Tape-based solution costs based on a 20TB example with an eight-hour backup window:
- LTO3: (1200 x 9 drives ) = $10,800
- LTO4: (2500 x 6 drives) = $15,000
- LTO5: (3800 x 5 drives ) = $19,000
- LTO6: (4500 x 5 drives) = $22,500
The disk-based dedupe side
The price for disk-based dedupe solutions that compete with tape are also all over the place. They can start out at about the same list price as the average four-drive tape library, but also go up to the multiple millions in price. Although some vendors provide virtual machine-based disk appliances that are low cost and run under VMware, I will omit those for this exercise, as they are limited in overall throughput for this comparison.
Estimated disk-based backup appliance pricing
- Entry-level single node = (1600MB/s = 5.7TB/h = 136TB day) Price = $150,000
- Enterprise HA appliance = (3200MB/s = 11.4TB/h = 273TB day) Price = $238,000
- Enterprise multi-node appliance= (22,200MB/s = 80TB/h = 1920TB day) Price = $2,400,000
Clearly, the price winner in this case is the standalone nine LTO3 drives for $10,800. I’m sure that the CFO will not care that someone needs to be onsite all weekend managing tapes. Even though the prices for tape drives start out a lot more expensive in an enterprise library, when performance requirements are below a certain threshold (say 10 LTO6 drives and below) tape is the clear winner from a pure price and performance perspective.

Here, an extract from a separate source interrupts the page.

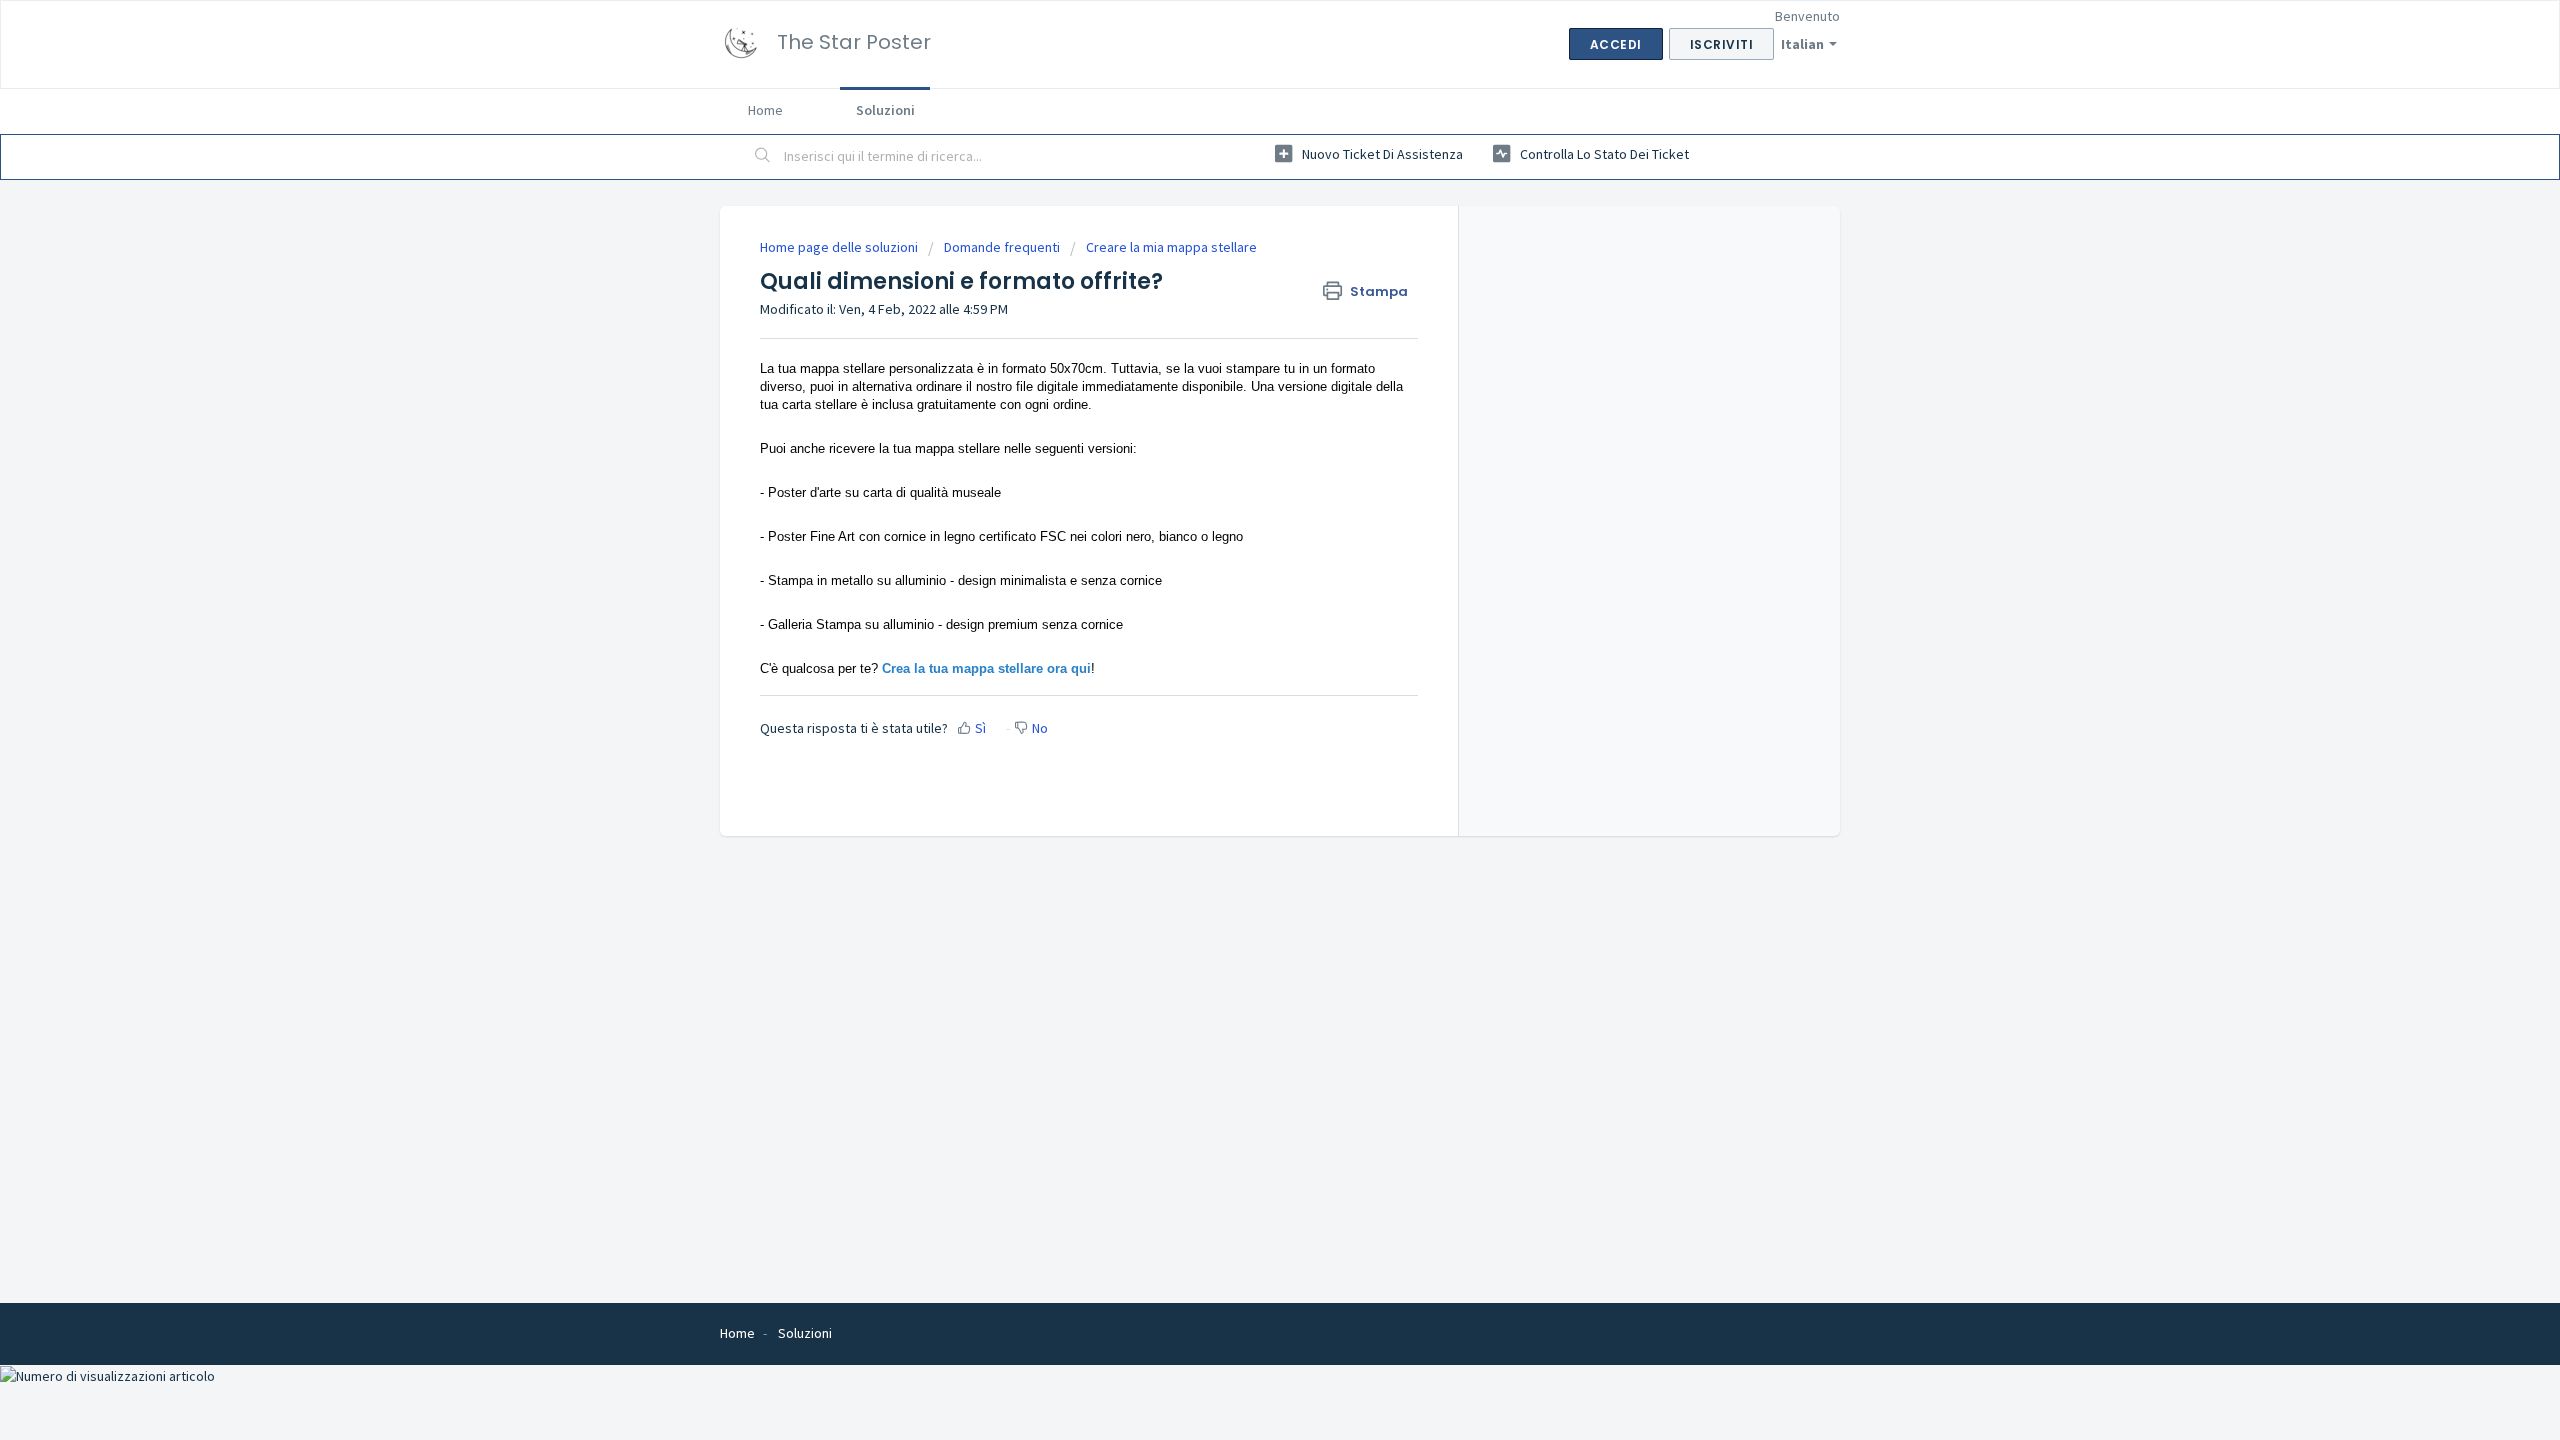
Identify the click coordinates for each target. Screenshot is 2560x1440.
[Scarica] (1243, 464)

The disk based solution also enables better cost and concurrency for backup and recovery, as a single node can provide up to 1024 virtual LTO drives at much lower cost than actually buying that many physical drives.
As the chart shows, tape wins the cost curve when performance requirements are under what can be provided by six to ten LTO6 drives. Once you start getting into higher performance requirements to meet the backup window, then disk-based dedupe solutions are the better choice.
I’m sure there are some out there who could care less about the price and just want to get away from tape. But tape really is the cheaper way to go at the low end. Archives also benefit from the high capacity capabilities and low cost of tape media for long-term retention, even for large enterprises. Where tape has an issue is in its recovery time, media management costs, backup windows and total cost of ownership at the high end.
Although I gathered prices ad-hoc from the Web and made some major assumptions, I hope the comparison provides you with a useful rule of thumb when deciding between disk and tape for backup.
The good or bad news, depending on how you look at it, is that tape is not dead; it has a useful place at the low end for backup and at the high end for archives. Disk-based solutions will usually be better for faster recovery and make backup and DR more efficient and cost-effective.